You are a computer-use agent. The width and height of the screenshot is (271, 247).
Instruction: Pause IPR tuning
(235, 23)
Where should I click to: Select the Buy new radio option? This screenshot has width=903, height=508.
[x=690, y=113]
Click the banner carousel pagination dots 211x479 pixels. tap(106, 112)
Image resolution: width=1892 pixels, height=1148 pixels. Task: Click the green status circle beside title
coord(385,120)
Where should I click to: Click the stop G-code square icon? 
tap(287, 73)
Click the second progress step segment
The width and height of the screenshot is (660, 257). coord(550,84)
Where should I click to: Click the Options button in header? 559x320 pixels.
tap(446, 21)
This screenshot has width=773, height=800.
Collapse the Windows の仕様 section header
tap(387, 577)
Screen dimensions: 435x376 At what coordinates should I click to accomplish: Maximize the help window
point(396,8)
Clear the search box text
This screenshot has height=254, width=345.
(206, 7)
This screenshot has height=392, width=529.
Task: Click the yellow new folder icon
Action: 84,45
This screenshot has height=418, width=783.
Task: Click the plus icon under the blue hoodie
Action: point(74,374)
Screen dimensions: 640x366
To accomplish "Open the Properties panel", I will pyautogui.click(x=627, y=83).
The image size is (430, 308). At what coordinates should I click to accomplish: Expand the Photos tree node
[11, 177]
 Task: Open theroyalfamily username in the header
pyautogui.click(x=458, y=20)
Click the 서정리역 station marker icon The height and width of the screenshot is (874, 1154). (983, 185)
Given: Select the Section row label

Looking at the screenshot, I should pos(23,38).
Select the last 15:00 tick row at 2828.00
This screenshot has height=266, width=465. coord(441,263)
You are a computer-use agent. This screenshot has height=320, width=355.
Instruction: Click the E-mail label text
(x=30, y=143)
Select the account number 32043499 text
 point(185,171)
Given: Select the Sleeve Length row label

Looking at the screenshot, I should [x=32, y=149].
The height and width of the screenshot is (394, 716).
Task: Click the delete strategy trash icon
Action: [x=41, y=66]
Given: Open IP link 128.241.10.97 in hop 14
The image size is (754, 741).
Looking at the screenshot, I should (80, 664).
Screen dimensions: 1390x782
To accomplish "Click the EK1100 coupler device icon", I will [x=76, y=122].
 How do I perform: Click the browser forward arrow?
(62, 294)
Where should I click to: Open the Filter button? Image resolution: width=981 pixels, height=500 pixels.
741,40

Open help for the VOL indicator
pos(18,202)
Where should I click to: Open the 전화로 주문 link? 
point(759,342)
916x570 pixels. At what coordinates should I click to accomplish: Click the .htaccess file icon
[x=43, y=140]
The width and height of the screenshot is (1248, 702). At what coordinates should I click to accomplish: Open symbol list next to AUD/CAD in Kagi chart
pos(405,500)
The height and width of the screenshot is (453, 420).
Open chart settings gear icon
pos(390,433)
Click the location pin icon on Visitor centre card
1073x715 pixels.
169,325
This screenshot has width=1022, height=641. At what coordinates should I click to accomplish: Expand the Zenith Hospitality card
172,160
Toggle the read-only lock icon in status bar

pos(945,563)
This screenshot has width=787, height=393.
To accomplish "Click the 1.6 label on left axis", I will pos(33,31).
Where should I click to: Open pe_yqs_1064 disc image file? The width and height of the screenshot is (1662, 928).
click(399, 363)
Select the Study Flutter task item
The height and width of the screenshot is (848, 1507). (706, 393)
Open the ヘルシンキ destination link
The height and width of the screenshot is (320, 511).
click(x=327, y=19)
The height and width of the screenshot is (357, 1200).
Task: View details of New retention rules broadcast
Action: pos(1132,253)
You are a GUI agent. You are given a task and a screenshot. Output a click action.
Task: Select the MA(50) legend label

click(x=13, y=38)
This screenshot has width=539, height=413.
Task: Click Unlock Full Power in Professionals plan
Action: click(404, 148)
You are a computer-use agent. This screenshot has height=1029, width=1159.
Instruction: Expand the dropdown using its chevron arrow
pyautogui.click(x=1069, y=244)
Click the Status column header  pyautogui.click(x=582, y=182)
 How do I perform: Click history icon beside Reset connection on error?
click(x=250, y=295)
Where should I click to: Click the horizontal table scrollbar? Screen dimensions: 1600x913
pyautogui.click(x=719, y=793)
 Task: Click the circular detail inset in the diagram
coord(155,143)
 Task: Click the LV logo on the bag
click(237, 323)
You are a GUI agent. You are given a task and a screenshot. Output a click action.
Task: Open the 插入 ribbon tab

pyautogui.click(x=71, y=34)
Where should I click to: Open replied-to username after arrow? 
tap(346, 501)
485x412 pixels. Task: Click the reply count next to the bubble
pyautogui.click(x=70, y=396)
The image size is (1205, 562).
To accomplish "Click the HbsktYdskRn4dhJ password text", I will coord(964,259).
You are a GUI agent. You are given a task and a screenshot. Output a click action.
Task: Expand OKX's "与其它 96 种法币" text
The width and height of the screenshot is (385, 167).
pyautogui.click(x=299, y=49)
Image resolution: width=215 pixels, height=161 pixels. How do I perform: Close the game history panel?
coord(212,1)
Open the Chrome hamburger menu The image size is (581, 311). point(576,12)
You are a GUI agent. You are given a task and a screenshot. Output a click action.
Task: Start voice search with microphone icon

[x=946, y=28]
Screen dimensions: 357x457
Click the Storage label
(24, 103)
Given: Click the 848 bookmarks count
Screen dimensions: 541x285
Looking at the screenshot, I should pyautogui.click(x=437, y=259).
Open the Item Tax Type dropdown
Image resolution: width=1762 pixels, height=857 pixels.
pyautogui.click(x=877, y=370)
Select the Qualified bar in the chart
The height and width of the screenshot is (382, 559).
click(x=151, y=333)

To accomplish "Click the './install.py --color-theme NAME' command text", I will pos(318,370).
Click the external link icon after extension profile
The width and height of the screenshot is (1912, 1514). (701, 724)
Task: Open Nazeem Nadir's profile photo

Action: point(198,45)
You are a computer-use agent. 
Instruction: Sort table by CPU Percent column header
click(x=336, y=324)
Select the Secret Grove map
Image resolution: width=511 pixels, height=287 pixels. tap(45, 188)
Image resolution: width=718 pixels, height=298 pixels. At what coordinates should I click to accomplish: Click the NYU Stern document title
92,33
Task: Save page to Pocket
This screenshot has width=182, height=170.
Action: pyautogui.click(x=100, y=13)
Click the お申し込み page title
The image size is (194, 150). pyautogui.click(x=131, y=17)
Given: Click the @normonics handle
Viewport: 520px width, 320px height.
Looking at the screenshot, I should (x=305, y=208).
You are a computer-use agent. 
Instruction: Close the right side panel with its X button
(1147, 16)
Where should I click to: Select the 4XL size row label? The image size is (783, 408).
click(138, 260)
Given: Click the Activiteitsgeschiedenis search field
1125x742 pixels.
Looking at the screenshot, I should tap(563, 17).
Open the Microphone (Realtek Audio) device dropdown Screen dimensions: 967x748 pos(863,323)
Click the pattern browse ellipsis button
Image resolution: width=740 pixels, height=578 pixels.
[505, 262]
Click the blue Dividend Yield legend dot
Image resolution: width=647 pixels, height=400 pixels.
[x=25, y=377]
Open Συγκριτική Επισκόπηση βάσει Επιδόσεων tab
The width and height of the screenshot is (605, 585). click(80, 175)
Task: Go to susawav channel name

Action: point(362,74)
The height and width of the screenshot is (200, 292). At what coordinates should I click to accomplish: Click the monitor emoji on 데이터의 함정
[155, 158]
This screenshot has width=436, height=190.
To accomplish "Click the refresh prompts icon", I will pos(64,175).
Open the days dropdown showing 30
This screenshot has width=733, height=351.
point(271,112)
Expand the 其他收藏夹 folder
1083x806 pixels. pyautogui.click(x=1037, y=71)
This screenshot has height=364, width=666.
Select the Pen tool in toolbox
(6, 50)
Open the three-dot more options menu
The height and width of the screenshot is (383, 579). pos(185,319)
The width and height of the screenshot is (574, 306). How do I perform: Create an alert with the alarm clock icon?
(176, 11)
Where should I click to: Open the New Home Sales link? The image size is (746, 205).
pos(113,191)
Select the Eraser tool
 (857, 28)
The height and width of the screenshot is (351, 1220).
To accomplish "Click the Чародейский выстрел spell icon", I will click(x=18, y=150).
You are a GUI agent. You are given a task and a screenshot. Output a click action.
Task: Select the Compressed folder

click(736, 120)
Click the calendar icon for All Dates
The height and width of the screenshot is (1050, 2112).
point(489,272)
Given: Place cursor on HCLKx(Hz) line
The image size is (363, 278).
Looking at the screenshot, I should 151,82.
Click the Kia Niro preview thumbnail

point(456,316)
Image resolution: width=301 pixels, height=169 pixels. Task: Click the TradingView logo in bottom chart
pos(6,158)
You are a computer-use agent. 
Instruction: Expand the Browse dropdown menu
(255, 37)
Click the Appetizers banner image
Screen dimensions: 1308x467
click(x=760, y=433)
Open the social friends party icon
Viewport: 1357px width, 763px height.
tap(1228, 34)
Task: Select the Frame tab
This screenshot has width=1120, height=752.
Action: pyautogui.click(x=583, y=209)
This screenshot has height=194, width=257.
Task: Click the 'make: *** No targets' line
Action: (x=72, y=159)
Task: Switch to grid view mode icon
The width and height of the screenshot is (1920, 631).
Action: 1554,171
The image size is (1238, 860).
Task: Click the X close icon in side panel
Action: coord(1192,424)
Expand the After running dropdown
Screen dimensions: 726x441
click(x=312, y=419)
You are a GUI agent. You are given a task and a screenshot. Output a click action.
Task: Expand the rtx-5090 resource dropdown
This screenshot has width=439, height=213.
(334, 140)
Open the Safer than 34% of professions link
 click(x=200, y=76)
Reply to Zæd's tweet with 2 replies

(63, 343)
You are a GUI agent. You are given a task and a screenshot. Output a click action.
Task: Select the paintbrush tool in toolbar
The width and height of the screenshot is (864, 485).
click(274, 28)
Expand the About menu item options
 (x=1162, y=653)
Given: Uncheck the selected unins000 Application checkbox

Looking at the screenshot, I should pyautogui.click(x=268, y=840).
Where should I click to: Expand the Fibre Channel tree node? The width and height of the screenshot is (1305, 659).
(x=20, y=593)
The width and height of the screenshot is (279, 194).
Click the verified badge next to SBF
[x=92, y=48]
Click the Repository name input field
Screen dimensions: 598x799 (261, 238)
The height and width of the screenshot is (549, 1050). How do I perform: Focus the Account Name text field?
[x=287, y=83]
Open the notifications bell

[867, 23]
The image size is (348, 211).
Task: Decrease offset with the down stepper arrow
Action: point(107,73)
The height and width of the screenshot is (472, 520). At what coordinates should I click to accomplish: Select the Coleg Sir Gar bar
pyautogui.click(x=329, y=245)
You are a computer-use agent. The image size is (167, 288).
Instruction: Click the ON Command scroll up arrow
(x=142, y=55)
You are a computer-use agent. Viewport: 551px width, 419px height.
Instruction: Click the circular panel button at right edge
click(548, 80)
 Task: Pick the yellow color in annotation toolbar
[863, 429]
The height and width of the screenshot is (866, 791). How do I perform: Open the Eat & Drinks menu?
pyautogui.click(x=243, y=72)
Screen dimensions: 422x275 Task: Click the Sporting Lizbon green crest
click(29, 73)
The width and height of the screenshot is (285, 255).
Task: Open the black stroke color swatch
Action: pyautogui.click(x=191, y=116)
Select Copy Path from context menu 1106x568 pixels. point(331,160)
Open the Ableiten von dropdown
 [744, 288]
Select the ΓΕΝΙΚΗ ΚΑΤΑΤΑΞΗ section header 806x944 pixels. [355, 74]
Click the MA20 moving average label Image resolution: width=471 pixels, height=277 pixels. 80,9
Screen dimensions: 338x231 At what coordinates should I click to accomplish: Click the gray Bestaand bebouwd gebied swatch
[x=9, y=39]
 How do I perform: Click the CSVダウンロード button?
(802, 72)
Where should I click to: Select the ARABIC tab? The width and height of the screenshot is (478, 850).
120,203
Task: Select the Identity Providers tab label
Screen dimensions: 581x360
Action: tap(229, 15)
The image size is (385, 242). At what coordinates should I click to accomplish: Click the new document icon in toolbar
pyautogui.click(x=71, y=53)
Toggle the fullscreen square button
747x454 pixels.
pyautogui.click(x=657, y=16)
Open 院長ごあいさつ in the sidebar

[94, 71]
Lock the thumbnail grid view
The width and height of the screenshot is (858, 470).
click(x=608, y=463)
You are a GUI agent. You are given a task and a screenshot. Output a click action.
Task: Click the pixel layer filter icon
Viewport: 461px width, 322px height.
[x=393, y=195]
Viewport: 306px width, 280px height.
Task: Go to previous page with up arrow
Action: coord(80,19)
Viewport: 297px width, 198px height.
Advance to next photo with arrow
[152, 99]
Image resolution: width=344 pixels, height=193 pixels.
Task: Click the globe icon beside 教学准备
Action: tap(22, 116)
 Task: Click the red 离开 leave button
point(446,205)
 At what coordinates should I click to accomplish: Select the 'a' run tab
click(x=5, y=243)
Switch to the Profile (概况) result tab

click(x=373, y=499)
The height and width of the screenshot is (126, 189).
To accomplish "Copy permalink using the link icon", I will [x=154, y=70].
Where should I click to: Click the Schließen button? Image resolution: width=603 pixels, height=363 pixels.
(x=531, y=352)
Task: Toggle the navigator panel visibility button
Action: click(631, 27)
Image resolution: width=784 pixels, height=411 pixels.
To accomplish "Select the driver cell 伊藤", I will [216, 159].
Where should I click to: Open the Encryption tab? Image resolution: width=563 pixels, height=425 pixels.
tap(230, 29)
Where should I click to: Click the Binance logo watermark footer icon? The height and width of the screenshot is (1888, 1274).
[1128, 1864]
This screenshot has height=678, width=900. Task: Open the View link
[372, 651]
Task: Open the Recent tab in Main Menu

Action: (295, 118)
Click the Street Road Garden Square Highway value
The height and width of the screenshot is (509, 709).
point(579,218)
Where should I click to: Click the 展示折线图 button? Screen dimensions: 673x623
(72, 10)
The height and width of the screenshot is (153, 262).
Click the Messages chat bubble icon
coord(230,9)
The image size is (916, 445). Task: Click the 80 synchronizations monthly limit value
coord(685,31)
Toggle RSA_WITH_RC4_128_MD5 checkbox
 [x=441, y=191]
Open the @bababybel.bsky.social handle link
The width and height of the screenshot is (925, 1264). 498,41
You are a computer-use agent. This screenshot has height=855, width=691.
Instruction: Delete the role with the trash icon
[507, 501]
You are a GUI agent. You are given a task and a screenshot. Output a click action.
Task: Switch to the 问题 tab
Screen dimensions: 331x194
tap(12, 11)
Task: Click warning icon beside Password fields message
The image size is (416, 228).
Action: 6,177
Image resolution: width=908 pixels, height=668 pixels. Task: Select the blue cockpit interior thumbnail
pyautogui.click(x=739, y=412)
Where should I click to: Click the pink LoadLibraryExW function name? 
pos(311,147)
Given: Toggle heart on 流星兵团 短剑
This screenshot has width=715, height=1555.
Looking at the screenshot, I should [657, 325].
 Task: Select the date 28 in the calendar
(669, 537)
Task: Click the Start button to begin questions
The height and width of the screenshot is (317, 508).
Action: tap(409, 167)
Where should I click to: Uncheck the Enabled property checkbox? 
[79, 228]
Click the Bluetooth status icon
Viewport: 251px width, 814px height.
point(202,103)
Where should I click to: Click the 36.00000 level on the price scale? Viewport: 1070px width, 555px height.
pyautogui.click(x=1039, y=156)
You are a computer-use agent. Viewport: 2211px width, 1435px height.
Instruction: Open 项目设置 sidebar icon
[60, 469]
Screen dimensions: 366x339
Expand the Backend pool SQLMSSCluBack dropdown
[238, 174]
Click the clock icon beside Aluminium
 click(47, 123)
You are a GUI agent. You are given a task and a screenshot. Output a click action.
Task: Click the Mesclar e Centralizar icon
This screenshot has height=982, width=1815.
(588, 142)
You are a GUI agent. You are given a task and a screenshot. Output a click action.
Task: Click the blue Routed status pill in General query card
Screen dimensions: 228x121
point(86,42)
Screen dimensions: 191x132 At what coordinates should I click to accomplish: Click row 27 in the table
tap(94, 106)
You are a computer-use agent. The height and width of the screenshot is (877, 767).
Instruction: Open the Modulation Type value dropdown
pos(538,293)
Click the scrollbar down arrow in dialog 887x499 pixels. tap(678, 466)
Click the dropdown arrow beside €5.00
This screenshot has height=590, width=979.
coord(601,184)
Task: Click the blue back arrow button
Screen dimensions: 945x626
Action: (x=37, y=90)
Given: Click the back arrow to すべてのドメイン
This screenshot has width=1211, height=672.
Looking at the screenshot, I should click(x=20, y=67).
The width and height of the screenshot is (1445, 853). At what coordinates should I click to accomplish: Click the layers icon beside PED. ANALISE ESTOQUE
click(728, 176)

▶ [Short problem]:
Print the rows verbatim from the line with "Select the ΓΕΝΙΚΗ" up to and including the line with "click(x=373, y=499)".

▶ [Output of the exercise]:
Select the ΓΕΝΙΚΗ ΚΑΤΑΤΑΞΗ section header 806x944 pixels. [355, 74]
Click the MA20 moving average label Image resolution: width=471 pixels, height=277 pixels. 80,9
Screen dimensions: 338x231 At what coordinates should I click to accomplish: Click the gray Bestaand bebouwd gebied swatch
[x=9, y=39]
 How do I perform: Click the CSVダウンロード button?
(802, 72)
Where should I click to: Select the ARABIC tab? The width and height of the screenshot is (478, 850).
120,203
Task: Select the Identity Providers tab label
Screen dimensions: 581x360
Action: tap(229, 15)
The image size is (385, 242). At what coordinates should I click to accomplish: Click the new document icon in toolbar
pyautogui.click(x=71, y=53)
Toggle the fullscreen square button
747x454 pixels.
pyautogui.click(x=657, y=16)
Open 院長ごあいさつ in the sidebar

[94, 71]
Lock the thumbnail grid view
The width and height of the screenshot is (858, 470).
click(x=608, y=463)
You are a GUI agent. You are given a task and a screenshot. Output a click action.
Task: Click the pixel layer filter icon
Viewport: 461px width, 322px height.
[x=393, y=195]
Viewport: 306px width, 280px height.
Task: Go to previous page with up arrow
Action: coord(80,19)
Viewport: 297px width, 198px height.
Advance to next photo with arrow
[152, 99]
Image resolution: width=344 pixels, height=193 pixels.
Task: Click the globe icon beside 教学准备
Action: tap(22, 116)
 Task: Click the red 离开 leave button
point(446,205)
 At what coordinates should I click to accomplish: Select the 'a' run tab
click(x=5, y=243)
Switch to the Profile (概况) result tab

click(x=373, y=499)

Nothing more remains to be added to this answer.